[[ Task inputs open ]]

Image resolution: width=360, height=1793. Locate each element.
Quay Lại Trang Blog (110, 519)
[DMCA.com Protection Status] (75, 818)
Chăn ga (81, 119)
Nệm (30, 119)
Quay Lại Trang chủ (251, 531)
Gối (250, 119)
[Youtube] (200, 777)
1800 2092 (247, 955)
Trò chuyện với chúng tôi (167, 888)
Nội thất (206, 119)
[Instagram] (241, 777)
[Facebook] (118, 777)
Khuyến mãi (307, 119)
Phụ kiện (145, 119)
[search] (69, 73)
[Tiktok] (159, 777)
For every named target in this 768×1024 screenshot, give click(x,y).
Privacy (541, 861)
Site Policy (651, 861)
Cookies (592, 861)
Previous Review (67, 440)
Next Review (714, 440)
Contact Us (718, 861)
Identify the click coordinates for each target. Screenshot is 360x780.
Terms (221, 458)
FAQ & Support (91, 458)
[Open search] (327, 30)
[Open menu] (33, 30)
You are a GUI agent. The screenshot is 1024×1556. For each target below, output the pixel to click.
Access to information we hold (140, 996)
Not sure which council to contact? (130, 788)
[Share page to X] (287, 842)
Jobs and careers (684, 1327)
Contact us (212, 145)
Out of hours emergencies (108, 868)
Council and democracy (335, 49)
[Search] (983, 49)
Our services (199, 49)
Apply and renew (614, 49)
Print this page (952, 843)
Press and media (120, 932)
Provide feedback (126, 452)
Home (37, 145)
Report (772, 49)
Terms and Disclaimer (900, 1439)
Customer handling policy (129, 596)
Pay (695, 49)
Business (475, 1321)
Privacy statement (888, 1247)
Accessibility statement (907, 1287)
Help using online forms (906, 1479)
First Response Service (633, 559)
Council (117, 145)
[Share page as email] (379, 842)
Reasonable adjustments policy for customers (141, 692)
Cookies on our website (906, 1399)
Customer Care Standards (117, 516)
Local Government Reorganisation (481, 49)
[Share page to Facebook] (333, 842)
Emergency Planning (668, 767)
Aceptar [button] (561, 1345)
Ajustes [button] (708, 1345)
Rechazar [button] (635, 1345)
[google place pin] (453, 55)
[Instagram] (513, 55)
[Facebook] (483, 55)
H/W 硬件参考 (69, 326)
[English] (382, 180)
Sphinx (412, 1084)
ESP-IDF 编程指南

[[ Task inputs closed ]]

Reproduce, character for character, only the lines of the preceding data that start at the line with "Council (117, 145)" and end at the line with "[Facebook] (483, 55)", both included.

Council (117, 145)
[Share page as email] (379, 842)
Reasonable adjustments policy for customers (141, 692)
Cookies on our website (906, 1399)
Customer Care Standards (117, 516)
Local Government Reorganisation (481, 49)
[Share page to Facebook] (333, 842)
Emergency Planning (668, 767)
Aceptar [button] (561, 1345)
Ajustes [button] (708, 1345)
Rechazar [button] (635, 1345)
[google place pin] (453, 55)
[Instagram] (513, 55)
[Facebook] (483, 55)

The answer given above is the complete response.